Alumni contribute to fight against COVID-19 behind the front lines of health care

Ryan Dow, M.P.H.’12, M.H.A.’12, led a team at a major Iowa-based agriscience company to implement a massive coronavirus testing program. Three states to the west, Braden Ainsworth, M.P.H.’12, pivoted his public health care role to join the pandemic response.

In March 2020, as coronavirus cases began to rise worldwide, Ryan Dow, M.P.H.’12, M.H.A.’12, and his colleagues at Corteva Agriscience saw a need to dramatically increase the availability of reliable, affordable COVID-19 tests. An all-volunteer group of company employees rose to the challenge by executing “Project Upstanding – the COVID-19 Diagnostic Project.” Dow, who works in environmental health, safety and security at the company, was a key project leader.

“One of the biggest challenges in the beginning of the pandemic was the urgent need for high-quality quick turn-around testing of potential CoV-SARS2 cases,” he says. “We didn’t need to get involved with that from a business perspective, but from the perspective of partnering with society, we absolutely needed to do this.”

Corteva Agriscience runs millions of polymerase chain reaction (PCR) tests per day in support of developing new agricultural products, so it had all the expertise, equipment and protocols to help with mass COVID-19 testing. A PCR test detects genetic material from a specific organism, such as a virus, and is considered the “gold standard” test for diagnosing the coronavirus. While the company hadn’t performed clinical lab PCR testing previously, it was quickly certified through the Clinical Laboratory Improvement Amendments (CLIA) required by the Centers for Medicare and Medicaid Services for all laboratory testing, except for research, performed on humans.

“In the span of 17 days we set up a CLIA-certified lab and began running PCR testing for many of the area hospitals with over 99 percent of all results returned within a 24-hour period,” Dow says. “Eventually, we were able to extend our testing to other organizations such as nursing homes and universities. This resulted in hundreds of thousands of tests being conducted over the course of the project.”

It was a 24-7 effort by the team, he adds. In March, the Iowa Biotech Association honored Project Upstanding team members with the 2021 Iowa Biotech Leader Award – typically given to individuals – for demonstrating leadership in the industry and bringing innovative technology products and services to the marketplace.

“I can’t say enough about the team,” Dow says. “It was amazing what the people who work in our lab have done on top of their regular jobs.”

From tobacco use reduction to COVID-19 response

As the program manager of the Utah Department of Health’s tobacco prevention and control program, Braden Ainsworth, M.P.H.’12, leads a team of 16 staff in offering comprehensive services to help tobacco users quit, prevent youth from starting to use tobacco, protect citizens from secondhand smoke and to eliminate tobacco-related disparities.

His role changed in March 2020 when he became the leader of one of the department’s teams that executed and operated a web chat tool, at coronavirus.utah.gov, that served as a virtual COVID-19 hotline.

“People had a wide variety of questions, from what to do if they had symptoms to whether they could travel safely to whether COVID can survive in the microwave,” he says.

He and his colleagues had had a sort of practice run in 2019, when the CDC, the U.S. Food and Drug Administration and state and local health departments worked to respond to an outbreak of e-cigarette, or vaping, product use-associated lung injury (EVALI). COVID-19, of course, was a much greater outbreak, with rapidly changing guidelines and response strategies.

“As the science evolved, the message had to change. That was challenging,” he says.
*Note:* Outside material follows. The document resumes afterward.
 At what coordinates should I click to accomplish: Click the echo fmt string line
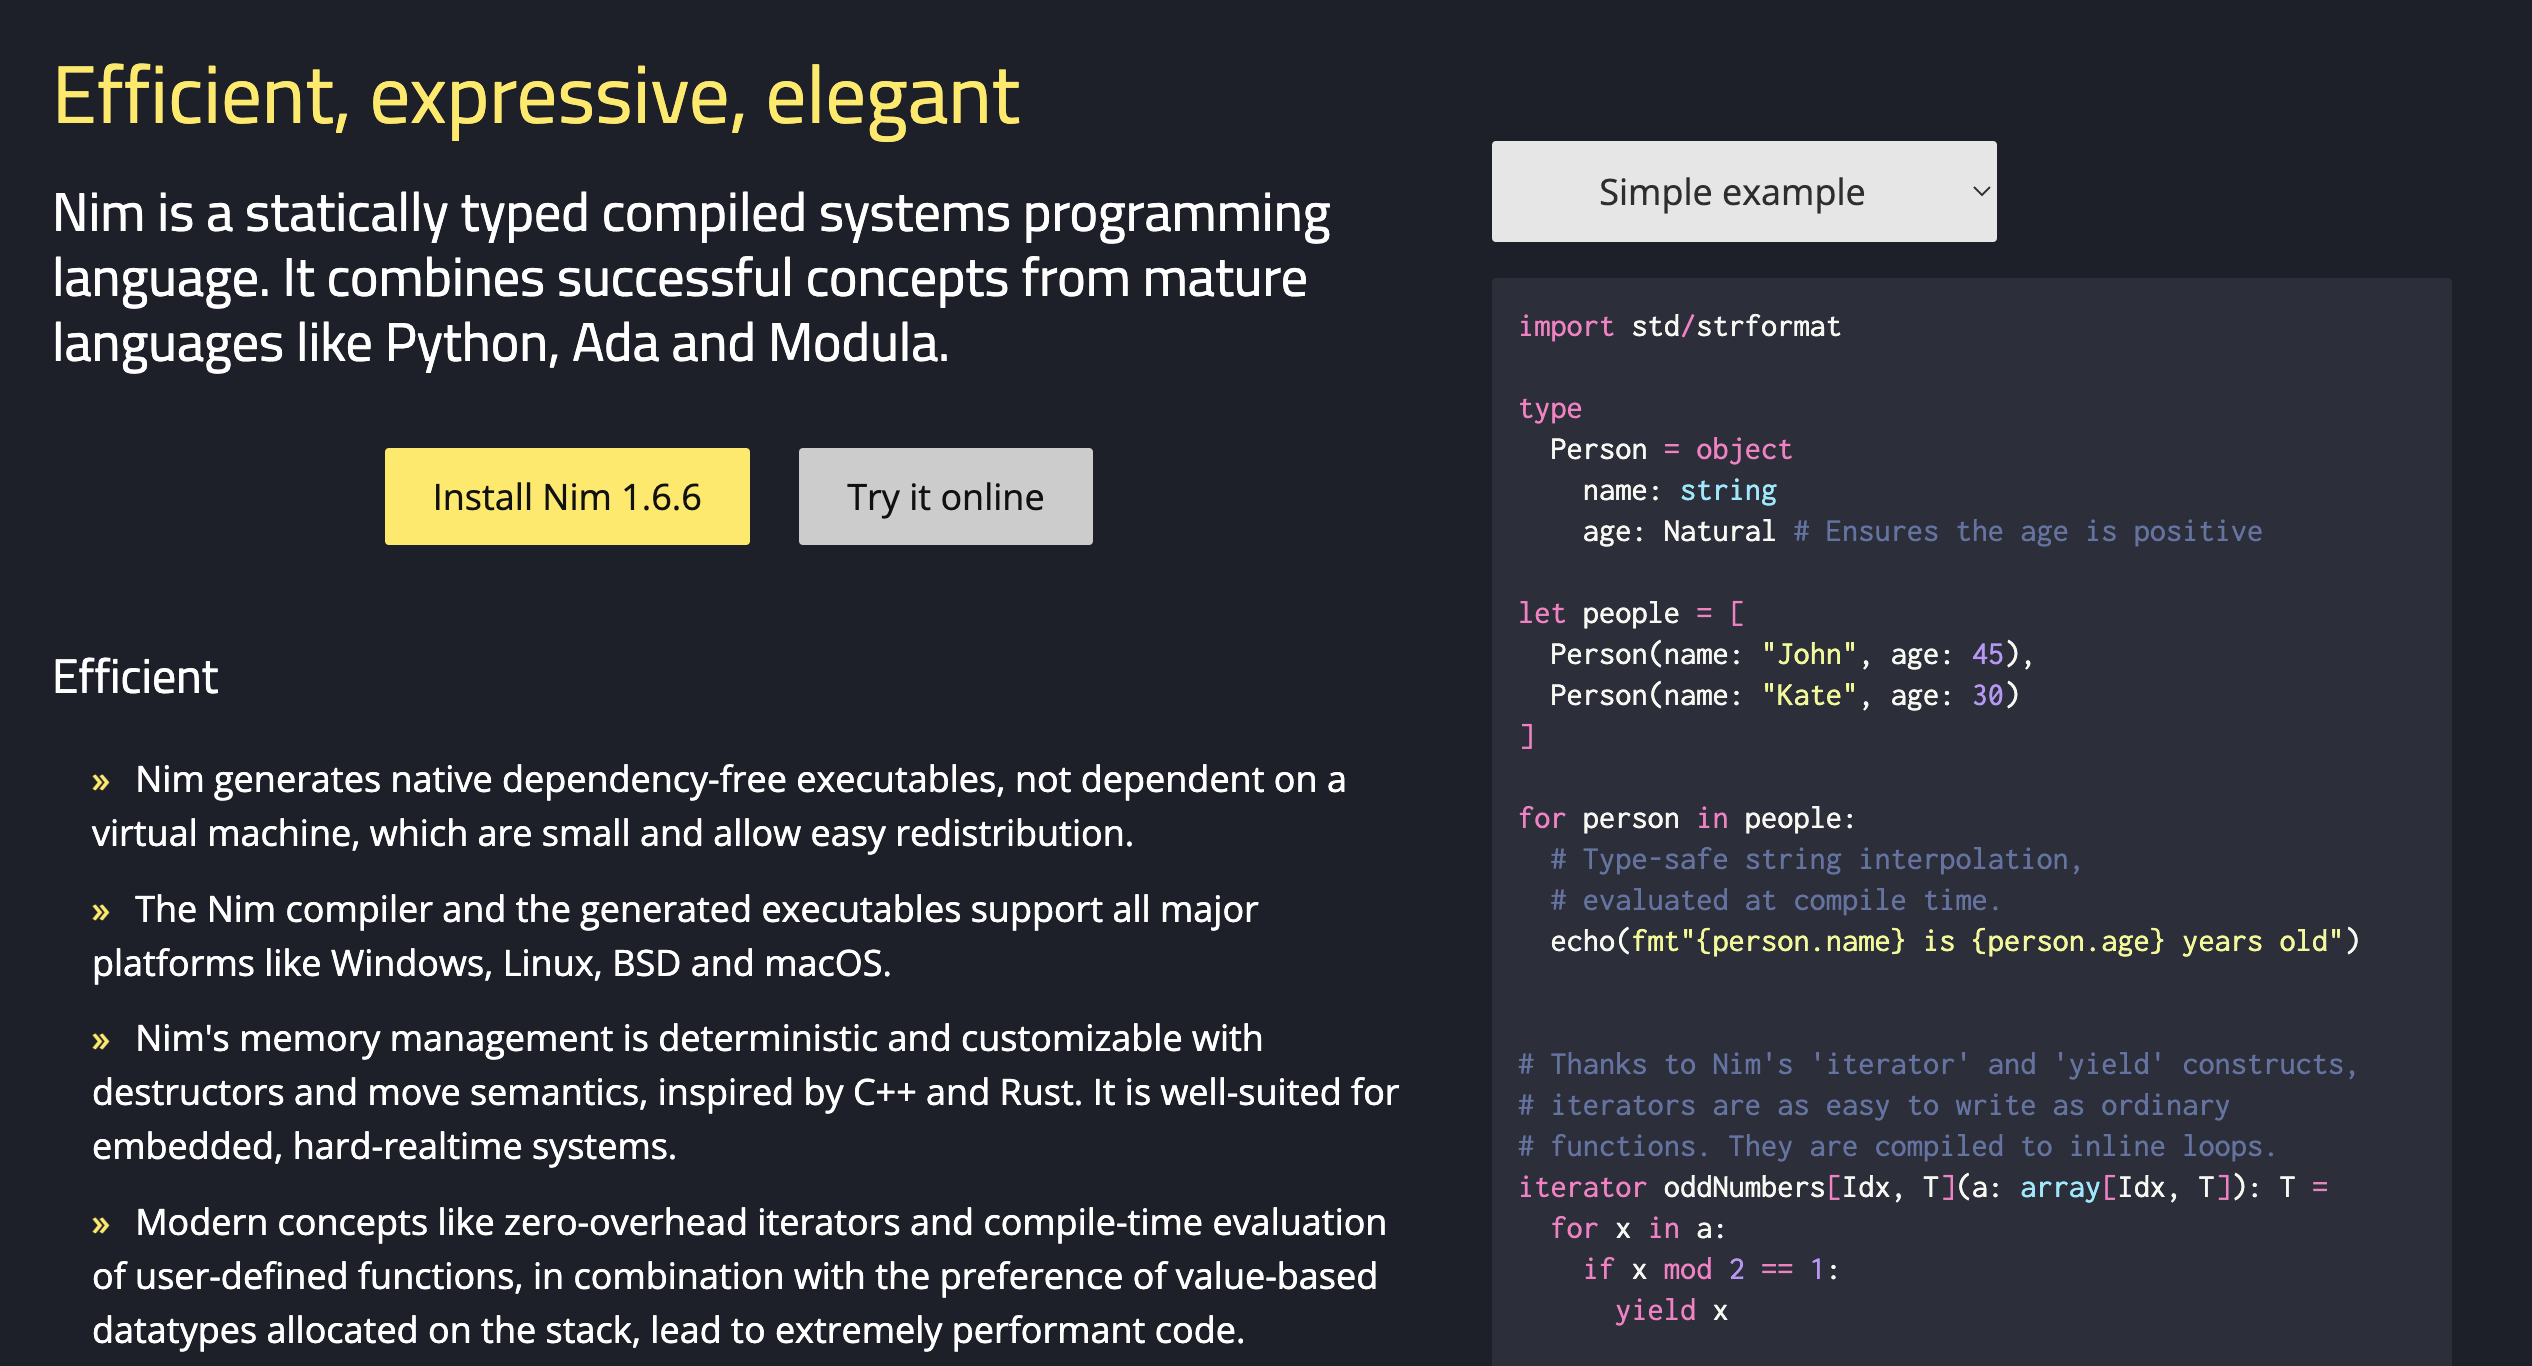click(x=1954, y=942)
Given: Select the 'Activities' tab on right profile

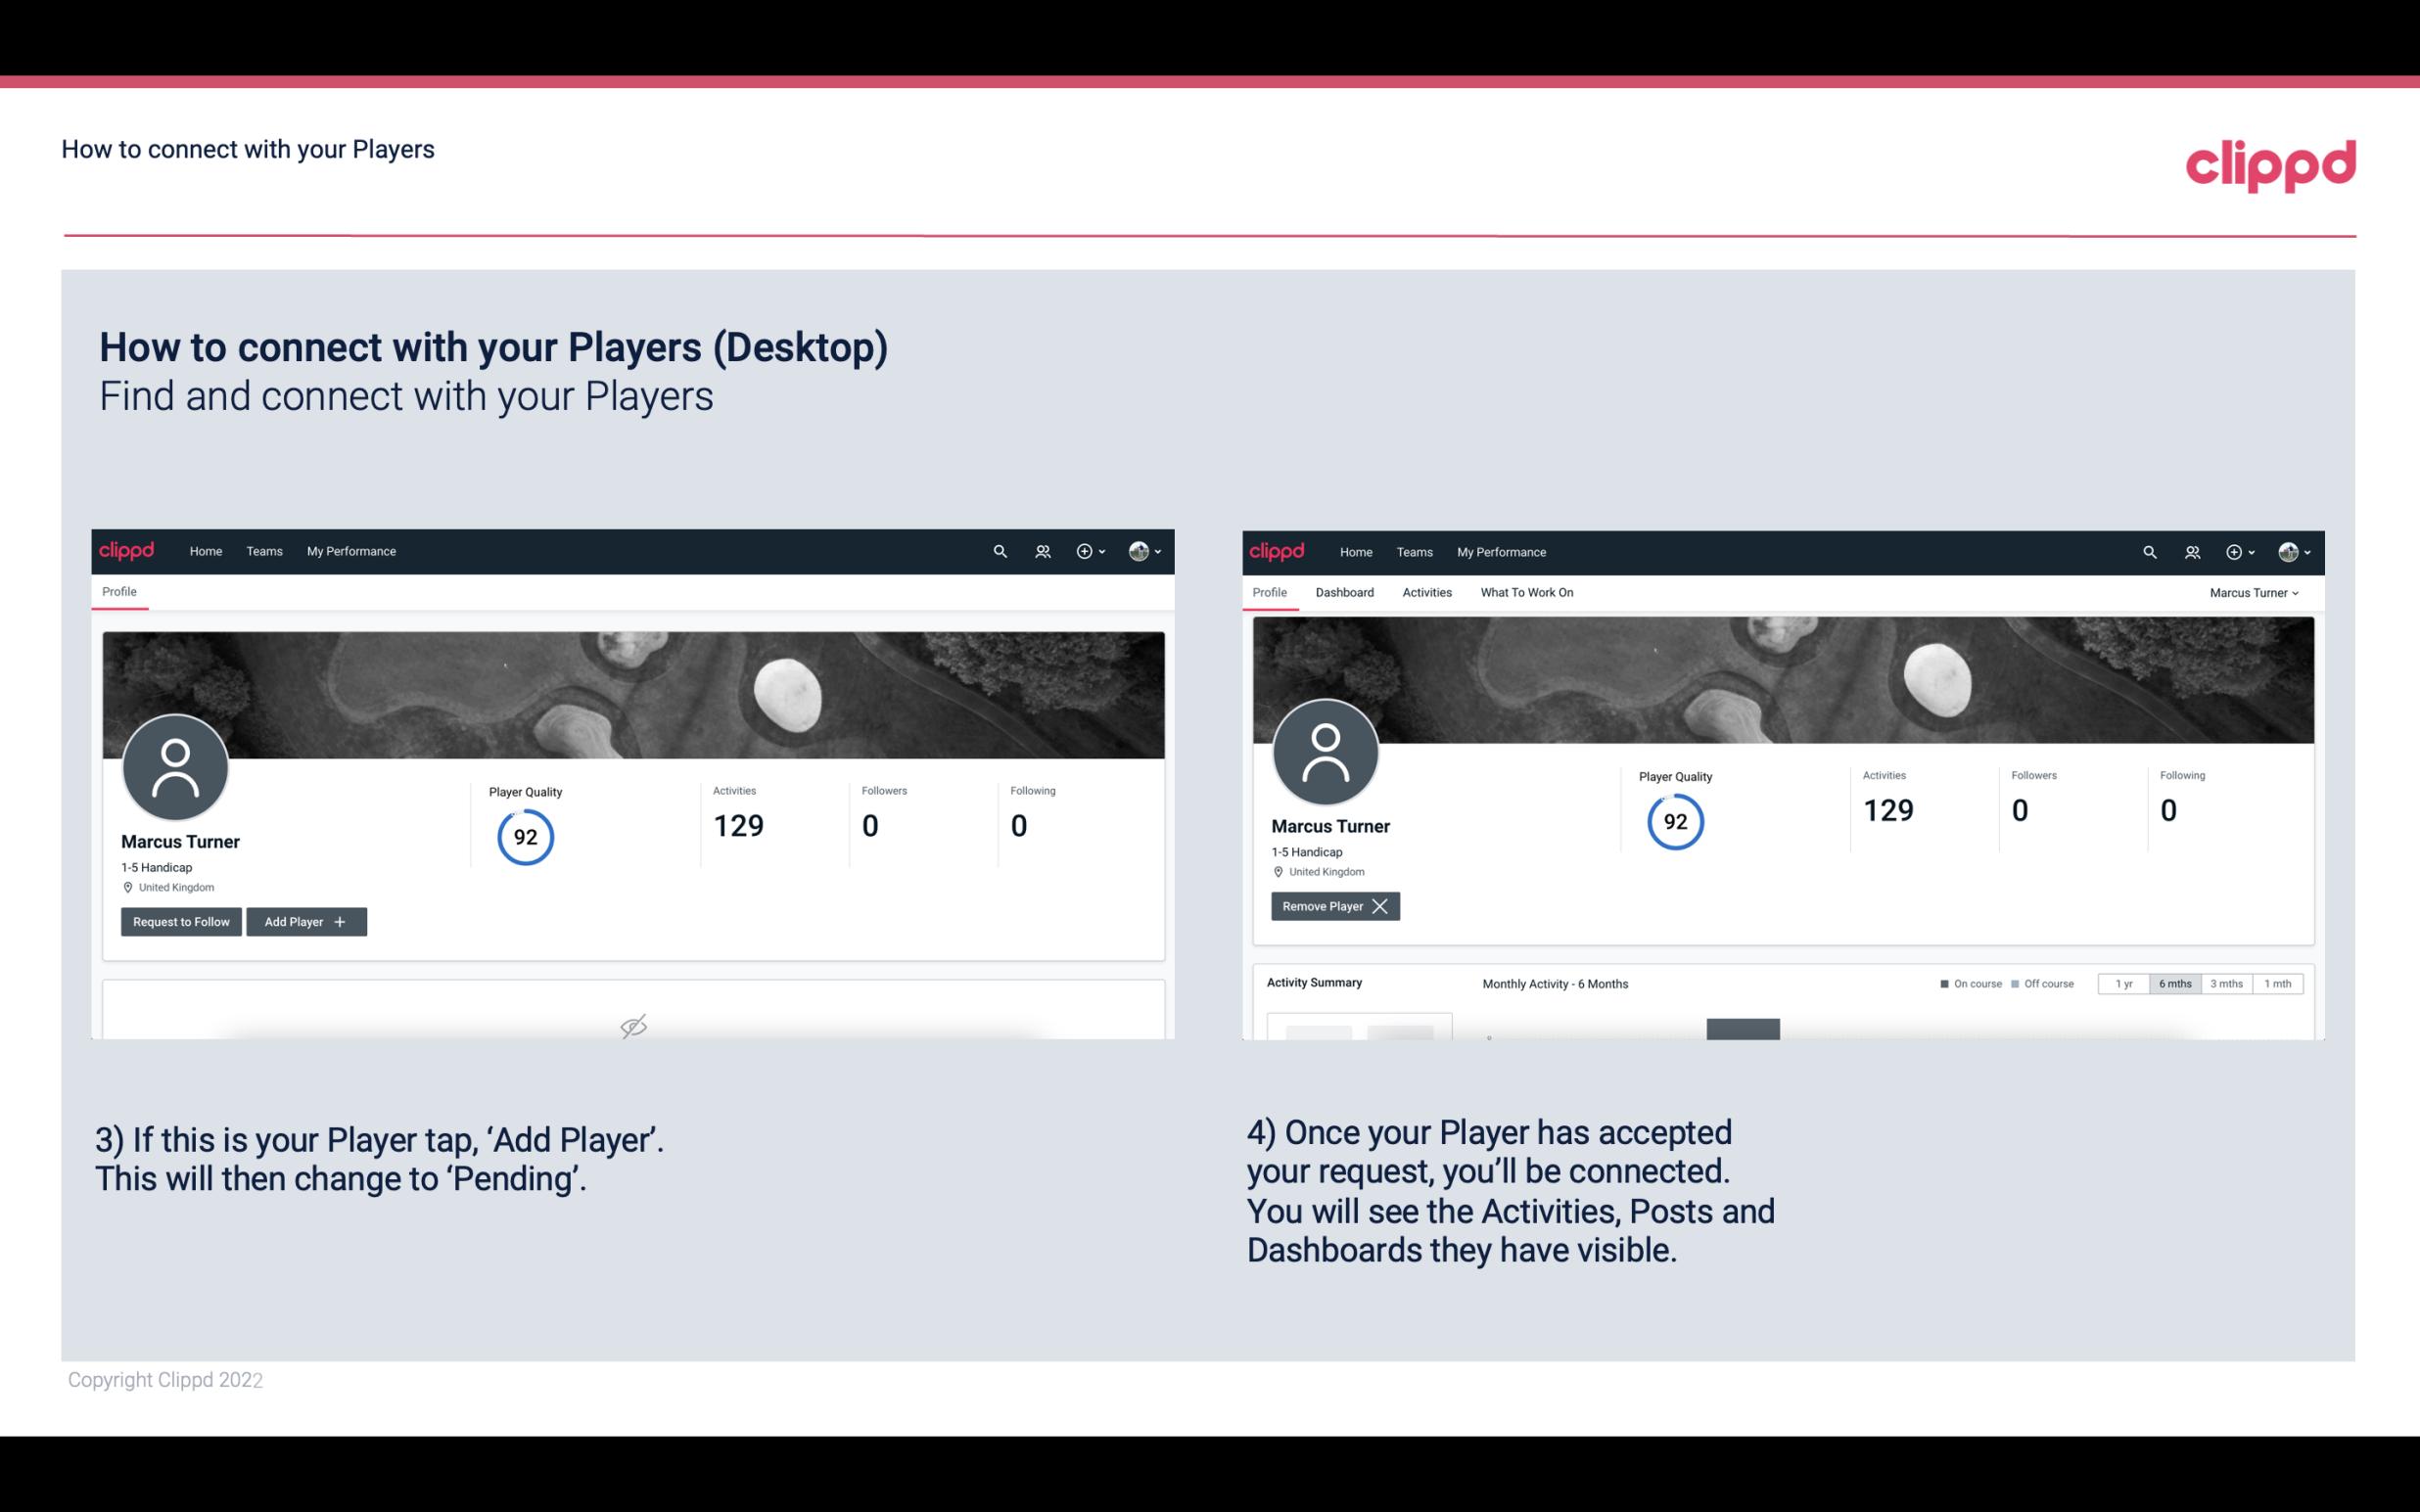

While many chat users were grateful for the information, some were baldly terrified; others were outright rude.

“I had to watch out for the mental health of the team, if someone needed to take a break or forward a message to me,” he says. “We all went into public health not because they’re super-lucrative positions, but because we’re empathetic and want to do things to save people’s lives.”

While he’s back in his role with the tobacco program, Ainsworth is proud of his COVID-19 response team’s work. From March 2020 to March 2021, staff responded to 121,045 unique chats through the website tool.

“I think ultimately we helped a lot of people and alleviated a lot of fear,” he says. “I also would like to think we helped reduce the number of cases.”